The Alternate Route
Thomas Graham Jr.
Eventual achievement of nuclear disarmament has been an objective and a dream of the world community since the dawn of the Nuclear Age. Considerable progress has been made over the decades, but this has always required close US-Russian cooperation. At present, further progress is likely blocked by the return of Vladimir Putin to the Russian presidency and the toxic US-Russia relationship.
The classic road toward nuclear disarmament appears to be closed for the foreseeable future, but there may be another route. In the last fifty years, well-conceived regional treaties have been developed in Latin America, the South Pacific, Africa, Southeast Asia, and Central Asia. These arrangements have developed for many and varied political and security reasons, but now virtually all of the Southern Hemisphere and important parts of the Northern Hemisphere are legally nuclear-weapon-free. These regional nuclear weapon disarmament treaties are formally respected by the five states recognized under the Non-Proliferation Treaty (NPT) as nuclear weapon states: the United States, the United Kingdom, Russia, France, and China—often referred to collectively as the P-5 states.

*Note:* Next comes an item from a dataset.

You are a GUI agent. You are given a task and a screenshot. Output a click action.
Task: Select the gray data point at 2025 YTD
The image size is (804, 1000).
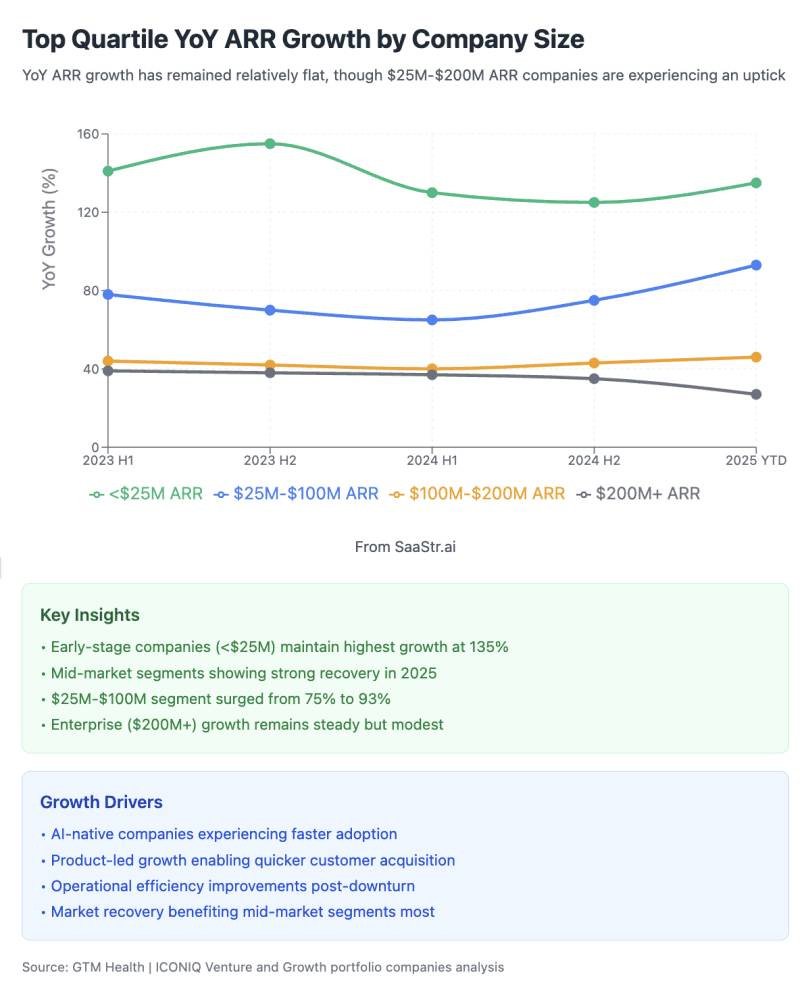pyautogui.click(x=756, y=394)
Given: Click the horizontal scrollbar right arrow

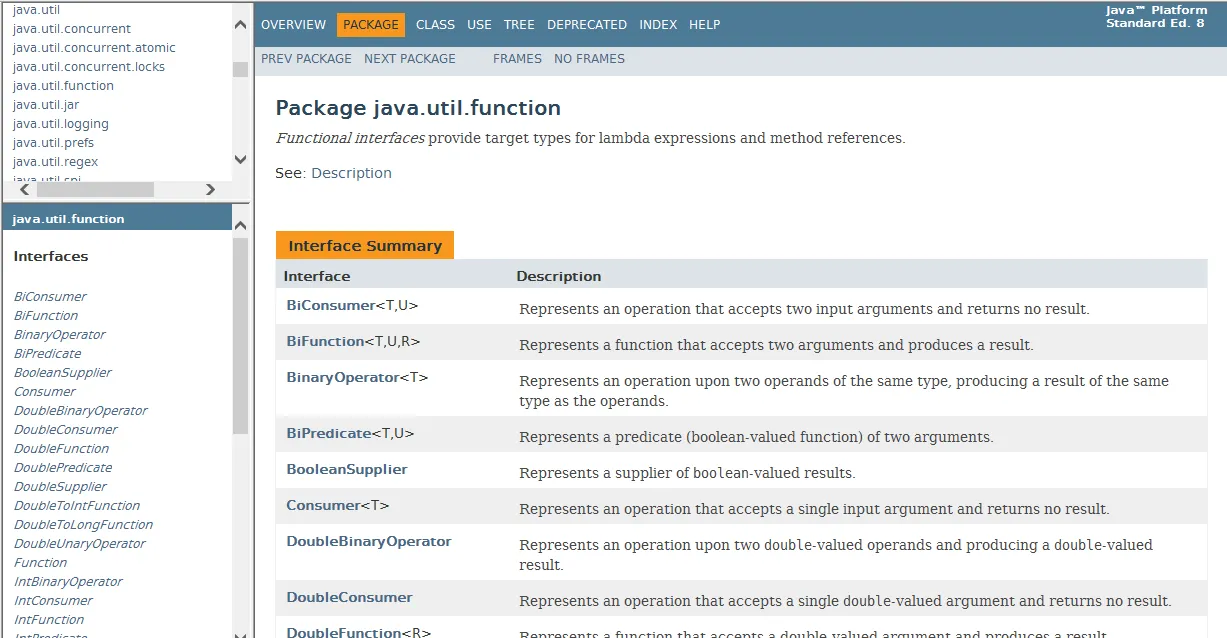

Variations of these regional treaties might eventually be negotiated in the Middle East, Northeast Asia, and South Asia, setting aside the P-5 states until the very end of the process. With regional agreements in place around the globe, negotiation among the P-5 states would be all that stands between the world community and the banishment of nuclear weapons, verifiably and effectively worldwide. By the time this point is reached, Russia and the United States might be able to cooperate.
Essential reading for policy advisors, foreign service professionals, and scholars in political science, The Alternate Route examines the possibilities of nuclear-weapon-free zones as a pathway to worldwide nuclear disarmament.
About the author
Ambassador Thomas Graham is Executive Chairman of Lightbridge Corporation, which develops new types of nuclear power fuel. In a thirty-year government career he was internationally known as one of the leading authorities in international arms control and non-proliferation. Ambassador Graham served as a senior US diplomat in every major international arms control and non-proliferation negotiation in which the United States took part from 1970 to 1997. He has taught at a number of prestigious universities and has written widely both books and articles, including Unending Crisis: National Security Policy After 9/11.